_Activity_
Your task is to transcribe all of the data below exactly, omitting the images.

_Supplied material_
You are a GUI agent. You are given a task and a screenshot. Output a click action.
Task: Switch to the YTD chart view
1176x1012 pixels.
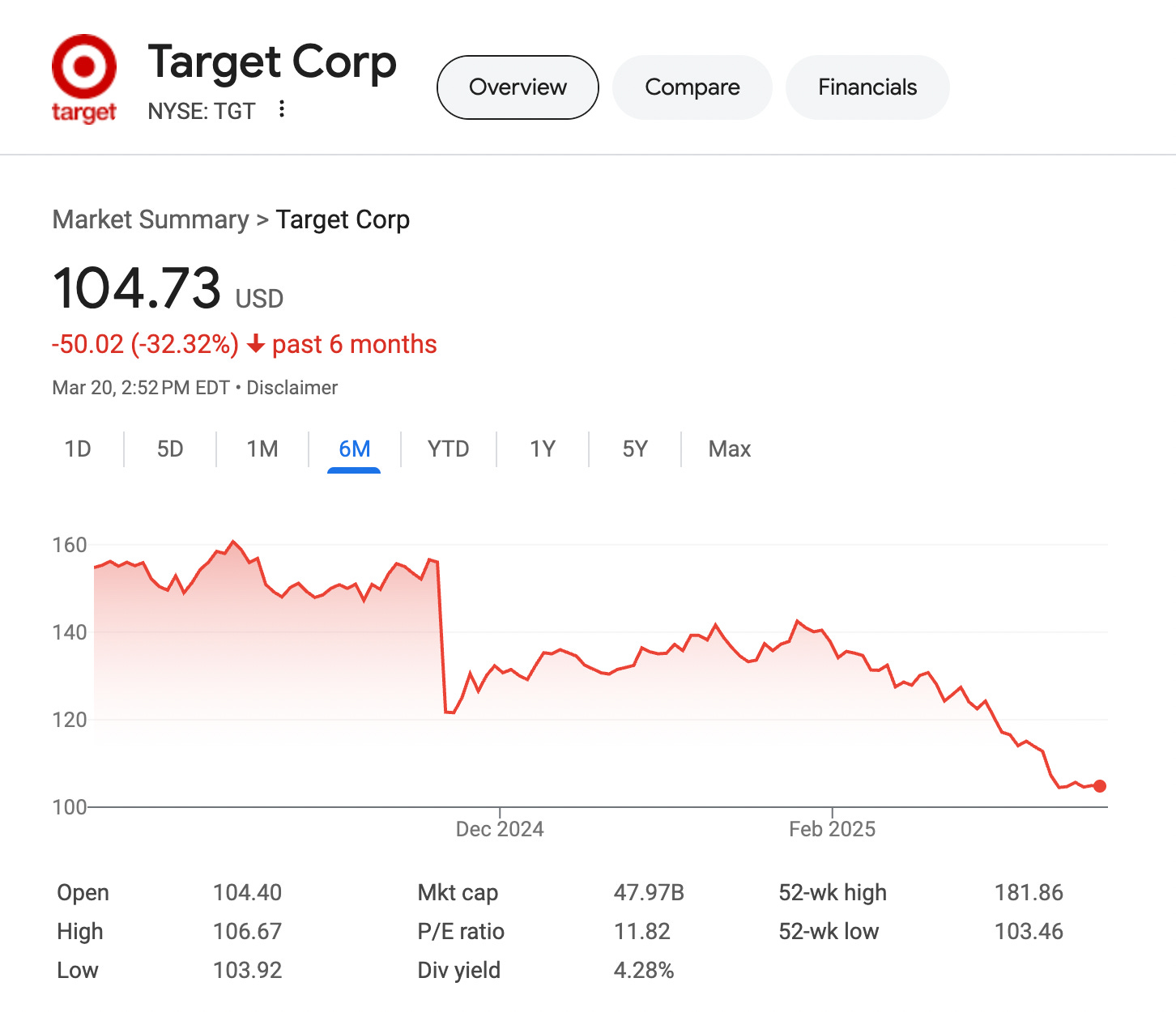(448, 449)
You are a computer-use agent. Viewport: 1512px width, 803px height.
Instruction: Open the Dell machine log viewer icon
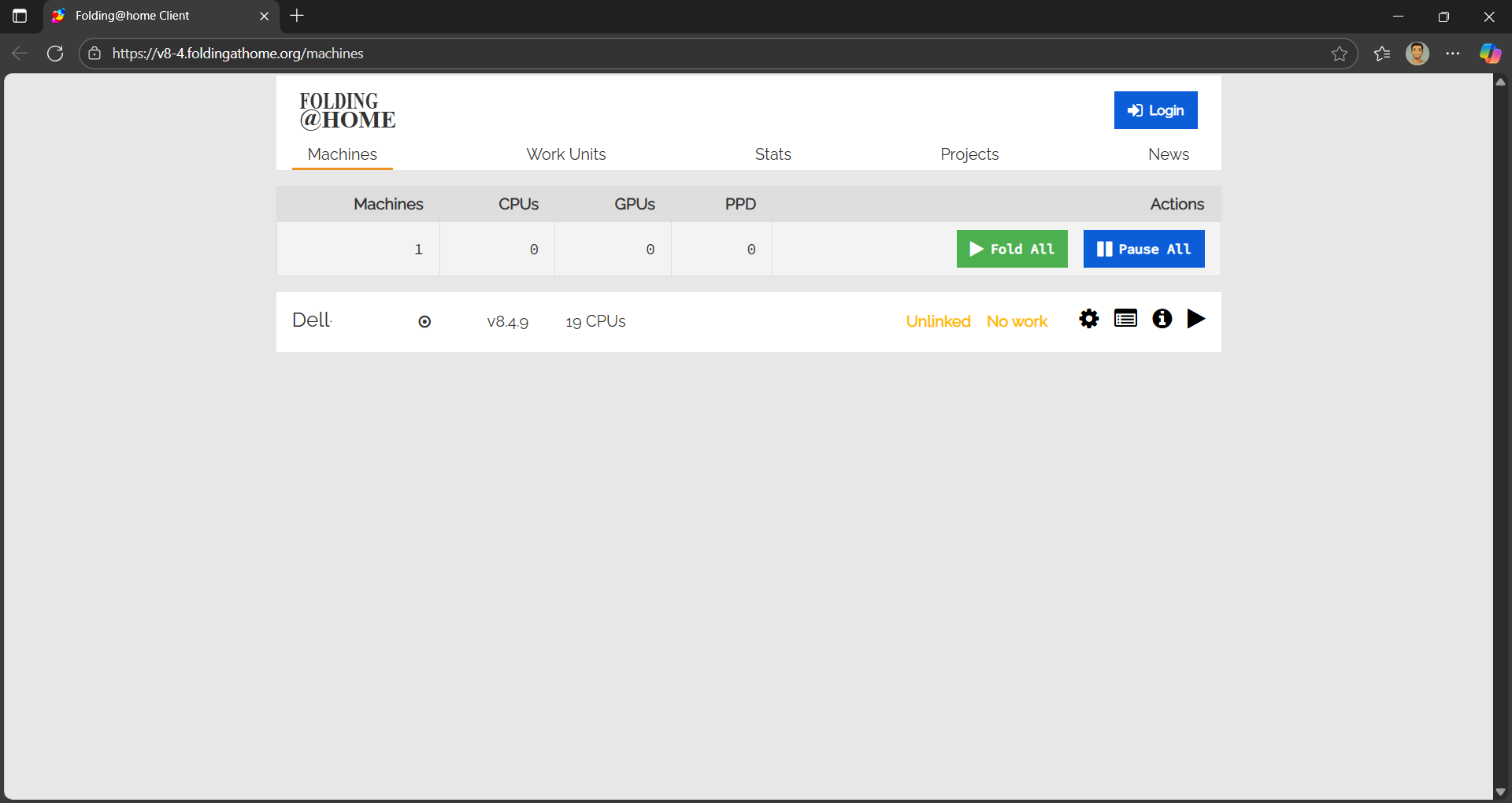(1125, 319)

_Reply_
You are a GUI agent. You are given a task and a screenshot. Output a click action.
Task: Switch to the YTD chart view
1176x1012 pixels.
(448, 449)
You are a computer-use agent. Viewport: 1512px width, 803px height.
Instruction: Open the Dell machine log viewer icon
(1125, 319)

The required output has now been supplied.